• [Document excerpt]:
Globe with FBI borderFor Samir, the decision to jump in 2004 from a successful career as a senior analyst at a financial services company to a new line of work at the FBI was easy. The Bureau was looking for Arabic linguists and Samir, who grew up in the Sudan and is fluent in both Arabic and Tigrinya, a language spoken in the East African country of Eritrea, was looking for more career fulfillment. “Being an immigrant I felt like joining the FBI would be such an exciting opportunity, but I never dreamed I would get the job,” Samir says. Samir, which is a pseudonym, talked to us about life as an FBI language analyst.

Q. What is a typical day like for language analysts?
Samir: There’s no such thing. The assignments in my unit change daily. One day I may be reviewing the quality of translated documents for court proceedings; other days I may be interpreting for a witness in front of a grand jury or translating technical manuals. I’ve translated highly technical documents on how terrorists make explosive vests and watched live demonstrations of the damage these bombs can inflict. Seeing the devices and witnessing in person the destruction they cause puts what we do in context.

Q. Does your cultural background aid your work?

• [Parts of the exercise]:
**a.** From the FBI language analyst interview, transcribe the passage between "Globe with FBI" and "FBI language analyst.", inclusive.
**b.** Decide whether each statement agrees with the FBI language analyst interview. Answer yes or no and quote the words of the interview that settle it.
(i) Samir grew up in Eritrea.
(ii) In 2004 Samir left a job as a senior analyst at a financial services company.
(iii) Samir describes a typical day for language analysts as one spent reviewing translated court documents.

• [Supplied information]:
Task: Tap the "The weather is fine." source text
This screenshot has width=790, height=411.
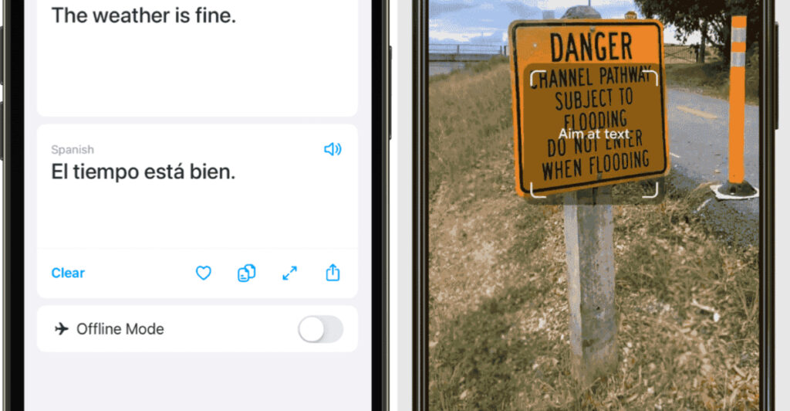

• [Answers for the exercise]:
**a.**
Globe with FBI borderFor Samir, the decision to jump in 2004 from a successful career as a senior analyst at a financial services company to a new line of work at the FBI was easy. The Bureau was looking for Arabic linguists and Samir, who grew up in the Sudan and is fluent in both Arabic and Tigrinya, a language spoken in the East African country of Eritrea, was looking for more career fulfillment. “Being an immigrant I felt like joining the FBI would be such an exciting opportunity, but I never dreamed I would get the job,” Samir says. Samir, which is a pseudonym, talked to us about life as an FBI language analyst.

**b.**
(i) No: "grew up in the Sudan"
(ii) Yes: "the decision to jump in 2004 from a successful career as a senior analyst at a financial services company"
(iii) No: "There’s no such thing. The assignments in my unit change daily."